Lutte antidrogue : bientôt le triste centenaire d’un code pénal dépassé ? (Le Soir)

Les bases de la législation antidrogue en Belgique datent de près d’un siècle. Smart on Drugs, groupe d’experts et de citoyens, réclame la modernisation de la lutte contre les stupéfiants.

Vingt-quatre février 1921, la loi concernant le trafic de substances vénéneuses, soporifiques, stupéfiantes, psychotropes, désinfectantes ou antiseptiques entrait en vigueur. Cette loi fondamentale est jusqu’à aujourd’hui l’épine dorsale de la politique drogues en Belgique. La réglementation sur les drogues a été occasionnellement ajustée au cours du dernier siècle via des listes d’infractions et directives, mais l’essentiel n’a pas changé : chaque comportement concernant des drogues (illicites) doit être sanctionné.

Sur la base d’un savoir scientifique limité – il y a un siècle –, il était logique que les auteurs de la loi de l’époque soutiennent le concept d’une élimination totale de la production de stupéfiants dans la toxicomanie. La politique drogues en Belgique a initialement été créée et appliquée en vue d’atteindre des objectifs honorables comme la problématique de la toxicomanie et les dommages causés aux individus et à la communauté : moins de criminalité et une meilleure santé. Entre-temps, il est devenu assez clair que la recette définie dans la législation antidrogue de 1921 – une action répressive – est sans résultat ; pire : elle est contre-productive.

Des bilans à sens unique

Les découvertes scientifiques et expertises qui ont été conçues depuis ne peuvent plus être ignorées après 98 ans. Toutefois, nous constatons que notre politique antidrogue et les stratégies de lutte à tous les niveaux politiques restent souvent dirigées par des perspectives idéologiques, des convictions morales ou le bénéfice politique. La politique drogues en Belgique a quelques manquements.

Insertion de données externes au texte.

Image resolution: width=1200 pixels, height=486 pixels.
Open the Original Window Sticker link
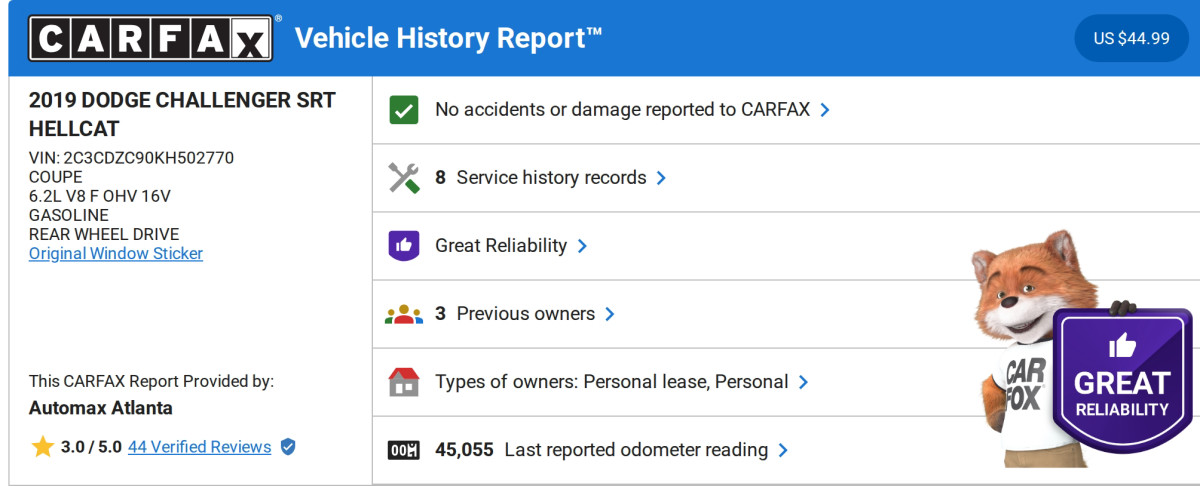coord(116,254)
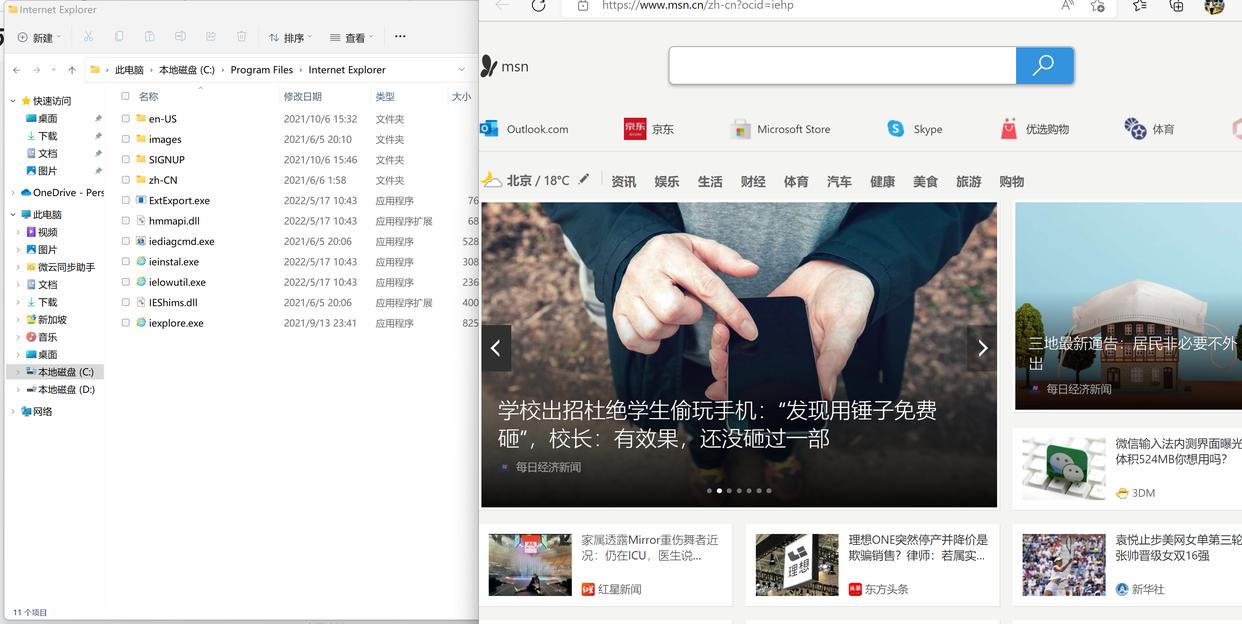Switch to the 娱乐 tab on MSN
Screen dimensions: 1242x624
pyautogui.click(x=668, y=181)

L’Etat belge se base toujours sur, et peut-être plus que jamais, la présupposition qu’interdire et punir entraînera une réduction de la toxicomanie et du préjudice social y afférent. Depuis, nous constatons que la compréhension a crû et que ces actions, dans la lutte contre les drogues, font augmenter la marge bénéficiaire et le pouvoir des criminels. Les « réussites » dans la lutte contre les drogues sont déterminées par le nombre d’arrestations, de procès-verbaux et d’amendes, de plantations démantelées, de laboratoires de production ou de cartels de la drogue démasqués, de nouvelles saisies record ou de sanctions plus sévères. Ce sont tous des indicateurs qui reflètent des activités policières et judiciaires, et nous racontent combien d’efforts nous faisons, mais n’indiquent pas si nous avons réussi à favoriser la santé et le bien-être du peuple.

De nombreuses carences

En même temps, nous faisons face à des listes d’attente dans les services locaux spécialisés dans la toxicomanie. La prévention ne reçoit qu’une petite partie des dépenses publiques en matière de drogues. Il n’y a pas de services locaux chargés de la toxicomanie bien organisés dans les prisons. Il y a un espace de travail médical supervisé à Liège à l’initiative du bourgmestre (dans le monde, de tels projets ont une évaluation positive), mais en fait, la réglementation actuelle sur les drogues ne le permet pas (fournir une salle est punissable) ? Donc, techniquement, les effectifs risquent des poursuites judiciaires. Il y a toujours une distinction artificielle entre la drogue et l’alcool et le tabac alors que ce sont tous des narcotiques à risques pour lesquels nous devrions développer une politique de narcotiques cohérente et systématique. Mais non, nous n’avons pas de plan alcool digne de ce nom. Toutes les barrières internationales pour créer un système éprouvé pour le cannabis médicinal ont disparu, mais en Belgique, l’accès à ce type de médicaments n’est pas encore un droit fondamental. Il y a une proposition de loi, mais pas une majorité politique…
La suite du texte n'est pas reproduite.